▶ [WORK ITEM]:
Reproduce word for word, from the entries below, the line with "Activiteiten (145, 173)", the line with "Identify the click", and every line between them, and nothing more.

[Stored data]
:::::

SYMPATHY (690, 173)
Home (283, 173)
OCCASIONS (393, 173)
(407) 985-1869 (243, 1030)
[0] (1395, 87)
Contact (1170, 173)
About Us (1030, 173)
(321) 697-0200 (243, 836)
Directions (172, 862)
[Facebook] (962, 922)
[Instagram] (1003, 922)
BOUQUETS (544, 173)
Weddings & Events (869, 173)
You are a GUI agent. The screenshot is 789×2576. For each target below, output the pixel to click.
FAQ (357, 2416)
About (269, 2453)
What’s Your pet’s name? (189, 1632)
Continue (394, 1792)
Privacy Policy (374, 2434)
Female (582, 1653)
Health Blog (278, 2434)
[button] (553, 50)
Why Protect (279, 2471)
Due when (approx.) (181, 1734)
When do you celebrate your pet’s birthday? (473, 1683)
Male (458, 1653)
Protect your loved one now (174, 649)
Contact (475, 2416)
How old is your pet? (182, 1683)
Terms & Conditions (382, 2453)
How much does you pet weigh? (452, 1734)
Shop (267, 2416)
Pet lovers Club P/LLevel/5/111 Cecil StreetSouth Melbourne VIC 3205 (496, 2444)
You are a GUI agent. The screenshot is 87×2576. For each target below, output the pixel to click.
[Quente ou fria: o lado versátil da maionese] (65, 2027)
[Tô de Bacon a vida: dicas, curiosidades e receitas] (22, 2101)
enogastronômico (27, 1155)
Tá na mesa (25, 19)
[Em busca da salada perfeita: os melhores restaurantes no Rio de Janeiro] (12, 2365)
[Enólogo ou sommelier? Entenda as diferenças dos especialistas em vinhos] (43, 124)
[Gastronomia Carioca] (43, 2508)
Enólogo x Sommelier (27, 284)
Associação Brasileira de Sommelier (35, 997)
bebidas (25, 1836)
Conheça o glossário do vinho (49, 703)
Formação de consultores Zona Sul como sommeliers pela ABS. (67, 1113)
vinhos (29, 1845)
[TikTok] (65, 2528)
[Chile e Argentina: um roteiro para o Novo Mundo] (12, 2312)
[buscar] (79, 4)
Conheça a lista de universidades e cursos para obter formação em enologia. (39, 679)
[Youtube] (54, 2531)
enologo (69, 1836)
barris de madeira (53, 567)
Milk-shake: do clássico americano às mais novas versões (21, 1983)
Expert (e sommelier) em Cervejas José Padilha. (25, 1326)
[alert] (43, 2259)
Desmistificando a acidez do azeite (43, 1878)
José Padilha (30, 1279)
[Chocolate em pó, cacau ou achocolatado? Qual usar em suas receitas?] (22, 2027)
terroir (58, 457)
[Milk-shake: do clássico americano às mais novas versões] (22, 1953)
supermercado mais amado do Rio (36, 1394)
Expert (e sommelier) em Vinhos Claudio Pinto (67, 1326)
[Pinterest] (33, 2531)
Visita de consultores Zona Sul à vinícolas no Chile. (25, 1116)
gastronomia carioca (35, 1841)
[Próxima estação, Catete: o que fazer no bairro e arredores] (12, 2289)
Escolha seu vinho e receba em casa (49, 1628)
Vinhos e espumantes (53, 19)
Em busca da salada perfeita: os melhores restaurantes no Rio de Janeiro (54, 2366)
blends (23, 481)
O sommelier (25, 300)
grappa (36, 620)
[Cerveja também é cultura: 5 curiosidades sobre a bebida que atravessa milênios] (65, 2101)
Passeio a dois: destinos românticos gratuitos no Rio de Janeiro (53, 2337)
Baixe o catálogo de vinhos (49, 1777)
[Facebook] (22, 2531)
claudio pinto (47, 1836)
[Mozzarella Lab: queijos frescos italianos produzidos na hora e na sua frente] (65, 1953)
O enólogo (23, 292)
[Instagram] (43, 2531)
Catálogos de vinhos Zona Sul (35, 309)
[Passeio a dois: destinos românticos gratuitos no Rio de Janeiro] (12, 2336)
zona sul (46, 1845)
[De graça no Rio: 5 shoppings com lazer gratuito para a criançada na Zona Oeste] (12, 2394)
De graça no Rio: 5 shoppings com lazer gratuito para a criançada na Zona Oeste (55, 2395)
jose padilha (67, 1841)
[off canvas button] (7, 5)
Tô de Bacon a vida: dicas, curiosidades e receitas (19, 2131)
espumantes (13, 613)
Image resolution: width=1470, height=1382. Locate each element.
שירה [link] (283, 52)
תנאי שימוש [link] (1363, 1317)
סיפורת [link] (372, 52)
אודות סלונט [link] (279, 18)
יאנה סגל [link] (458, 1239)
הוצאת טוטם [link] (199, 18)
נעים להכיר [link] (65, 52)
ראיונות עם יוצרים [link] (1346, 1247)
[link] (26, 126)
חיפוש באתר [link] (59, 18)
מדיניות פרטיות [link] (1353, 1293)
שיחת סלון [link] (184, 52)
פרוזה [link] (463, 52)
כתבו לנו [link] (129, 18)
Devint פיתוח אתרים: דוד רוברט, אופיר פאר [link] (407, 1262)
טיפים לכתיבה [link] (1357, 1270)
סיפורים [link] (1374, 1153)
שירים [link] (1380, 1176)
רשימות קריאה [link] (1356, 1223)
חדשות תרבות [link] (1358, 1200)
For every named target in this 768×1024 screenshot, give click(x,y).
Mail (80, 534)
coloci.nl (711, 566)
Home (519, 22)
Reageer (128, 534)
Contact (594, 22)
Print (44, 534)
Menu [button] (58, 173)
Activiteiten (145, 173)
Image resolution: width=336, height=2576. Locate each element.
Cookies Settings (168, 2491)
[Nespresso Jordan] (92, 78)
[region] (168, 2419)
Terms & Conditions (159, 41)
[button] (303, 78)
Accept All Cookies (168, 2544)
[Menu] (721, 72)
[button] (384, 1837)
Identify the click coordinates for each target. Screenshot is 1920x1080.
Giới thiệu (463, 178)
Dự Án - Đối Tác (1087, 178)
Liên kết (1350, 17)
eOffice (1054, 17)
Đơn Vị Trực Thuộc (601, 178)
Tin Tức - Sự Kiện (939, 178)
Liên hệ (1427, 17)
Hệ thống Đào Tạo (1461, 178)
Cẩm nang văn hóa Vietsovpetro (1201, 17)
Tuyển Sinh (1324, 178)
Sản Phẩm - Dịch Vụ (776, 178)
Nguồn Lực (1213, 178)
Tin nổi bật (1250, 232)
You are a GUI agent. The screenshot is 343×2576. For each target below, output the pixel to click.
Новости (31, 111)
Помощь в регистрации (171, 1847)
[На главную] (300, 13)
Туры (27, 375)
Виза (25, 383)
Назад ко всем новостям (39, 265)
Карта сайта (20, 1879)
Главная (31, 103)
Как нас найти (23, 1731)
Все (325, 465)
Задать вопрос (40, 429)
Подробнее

:::::

▶ [ANSWER BOX]:
Activiteiten (145, 173)
Image resolution: width=336, height=2576. Locate each element.
Cookies Settings (168, 2491)
[Nespresso Jordan] (92, 78)
[region] (168, 2419)
Terms & Conditions (159, 41)
[button] (303, 78)
Accept All Cookies (168, 2544)
[Menu] (721, 72)
[button] (384, 1837)
Identify the click coordinates for each target. Screenshot is 1920x1080.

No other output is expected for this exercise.